▶ Saved entries:
——————

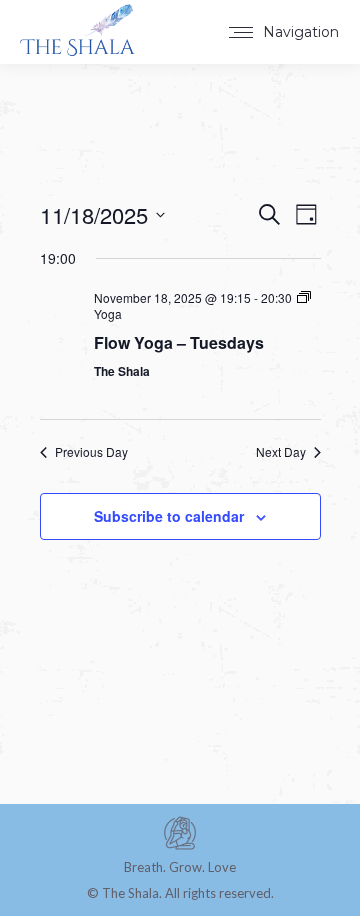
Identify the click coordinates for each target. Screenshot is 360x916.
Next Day (281, 452)
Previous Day (91, 452)
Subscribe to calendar (169, 516)
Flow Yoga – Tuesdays (179, 342)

——————

▶ Task: The data must be repeated exactly. Any pictures in it are to be left out.

▶ Answer for the task:
Identify the click coordinates for each target. Screenshot is 360x916.
Next Day (281, 452)
Previous Day (91, 452)
Subscribe to calendar (169, 516)
Flow Yoga – Tuesdays (179, 342)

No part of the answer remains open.